■ Document section
•••••

What is an X-ray light source?
To develop treatments to combat deadly infectious diseases, we need to understand the organisms that cause them. To design the next generation of electric cars, we need to create better, longer-lasting batteries to power them. To build more efficient, safer airplane engines, we need stronger, more durable materials that won’t crack under stress.
To do all of those things, and more, a powerful X-ray light source is needed. X-rays are light, but they are not the visible light one typically thinks of when you hear the word. You may be familiar with the X-ray machines dentists use to take pictures of the insides of teeth. A light source such as the Advanced Photon Source (APS), a U.S. Department of Energy (DOE) Office of Science User Facility located at DOE’s Argonne National Laboratory, generates similar X-ray light, but a billion times brighter.

•••••

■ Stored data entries

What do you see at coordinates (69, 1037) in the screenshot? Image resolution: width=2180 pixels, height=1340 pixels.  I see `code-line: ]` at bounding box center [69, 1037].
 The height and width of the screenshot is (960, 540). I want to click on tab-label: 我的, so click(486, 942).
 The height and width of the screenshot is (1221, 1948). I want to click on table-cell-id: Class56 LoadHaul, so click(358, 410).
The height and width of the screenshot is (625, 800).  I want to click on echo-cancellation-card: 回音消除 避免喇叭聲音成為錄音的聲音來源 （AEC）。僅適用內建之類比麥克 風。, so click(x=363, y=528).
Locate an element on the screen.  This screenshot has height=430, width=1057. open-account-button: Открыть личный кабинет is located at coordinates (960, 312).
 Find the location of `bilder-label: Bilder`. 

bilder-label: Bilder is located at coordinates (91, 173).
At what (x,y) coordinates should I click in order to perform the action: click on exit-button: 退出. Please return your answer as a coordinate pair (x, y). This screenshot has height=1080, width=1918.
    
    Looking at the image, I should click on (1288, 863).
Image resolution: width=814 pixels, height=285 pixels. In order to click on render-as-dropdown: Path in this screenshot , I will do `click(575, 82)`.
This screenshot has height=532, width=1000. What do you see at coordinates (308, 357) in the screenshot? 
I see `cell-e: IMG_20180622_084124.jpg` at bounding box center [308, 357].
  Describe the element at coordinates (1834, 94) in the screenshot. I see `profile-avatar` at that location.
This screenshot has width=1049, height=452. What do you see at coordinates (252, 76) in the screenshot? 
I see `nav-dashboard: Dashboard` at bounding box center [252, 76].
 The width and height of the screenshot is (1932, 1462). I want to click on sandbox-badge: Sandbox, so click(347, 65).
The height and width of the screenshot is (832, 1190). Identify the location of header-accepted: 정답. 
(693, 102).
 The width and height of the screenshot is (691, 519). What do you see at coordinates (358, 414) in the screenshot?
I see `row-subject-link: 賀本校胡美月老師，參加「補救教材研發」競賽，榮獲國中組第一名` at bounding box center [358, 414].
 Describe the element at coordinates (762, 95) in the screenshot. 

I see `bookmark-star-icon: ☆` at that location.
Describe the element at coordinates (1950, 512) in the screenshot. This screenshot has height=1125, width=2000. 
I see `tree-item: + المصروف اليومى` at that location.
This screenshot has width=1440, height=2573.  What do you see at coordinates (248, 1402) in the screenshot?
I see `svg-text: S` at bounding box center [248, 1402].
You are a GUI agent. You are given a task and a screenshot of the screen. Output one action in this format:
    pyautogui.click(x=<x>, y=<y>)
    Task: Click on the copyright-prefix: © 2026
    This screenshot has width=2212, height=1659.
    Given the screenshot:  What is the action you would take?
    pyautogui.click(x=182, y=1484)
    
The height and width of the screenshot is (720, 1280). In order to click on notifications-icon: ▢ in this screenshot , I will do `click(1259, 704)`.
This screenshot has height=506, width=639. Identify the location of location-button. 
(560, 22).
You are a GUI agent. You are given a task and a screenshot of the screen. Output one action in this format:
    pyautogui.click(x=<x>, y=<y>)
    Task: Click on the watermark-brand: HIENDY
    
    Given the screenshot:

•••••

■ Work order A
Answer these questions about the passage on X-ray light sources:
(i) What does the passage say is needed to design the next generation of electric cars?
(ii) At which laboratory is the Advanced Photon Source located?
(iii) How much brighter is the X-ray light the Advanced Photon Source generates than the similar light described before it?
■ Work order B
Carry on the passage on X-ray light sources, beginning after its final sentence.

■ Expected answer A
(i) Better, longer-lasting batteries to power them.
(ii) DOE's Argonne National Laboratory.
(iii) A billion times brighter.

■ Expected answer B
What can be done with a light that bright? The APS works like a giant microscope, but unlike visible light, X-rays are penetrating, enabling scientists to see deep inside materials. The X-ray beams can be focused so tightly that scientists can use them to “see” what happens inside a battery during use, for example, so more energy-efficient versions can be developed.
The APS, and other light sources around the world, have been improving our lives for decades. The technology that powers them – particle acceleration – has been around since the 1920s.
At the heart of the APS is a storage ring, about two-thirds of a mile around. It’s so large you could fit a baseball stadium inside it. Its job is to circulate particles called electrons with high precision and at a consistent speed very near to the speed of light. Electrons travel around this ring many billions of times a day, releasing bright light at each bend in the track. The APS sends that light to experiment stations located all around the ring, where different types of science experiments are performed.
The APS is a national user facility, meaning this resource is made available to scientists worldwide. There is no charge for scientists to use it, provided that their data is released publicly. More than 5,500 scientists from around the world use the APS annually to study a wide variety of things, from new ways to combat greenhouse gases to new methods of fortifying our roads and bridges.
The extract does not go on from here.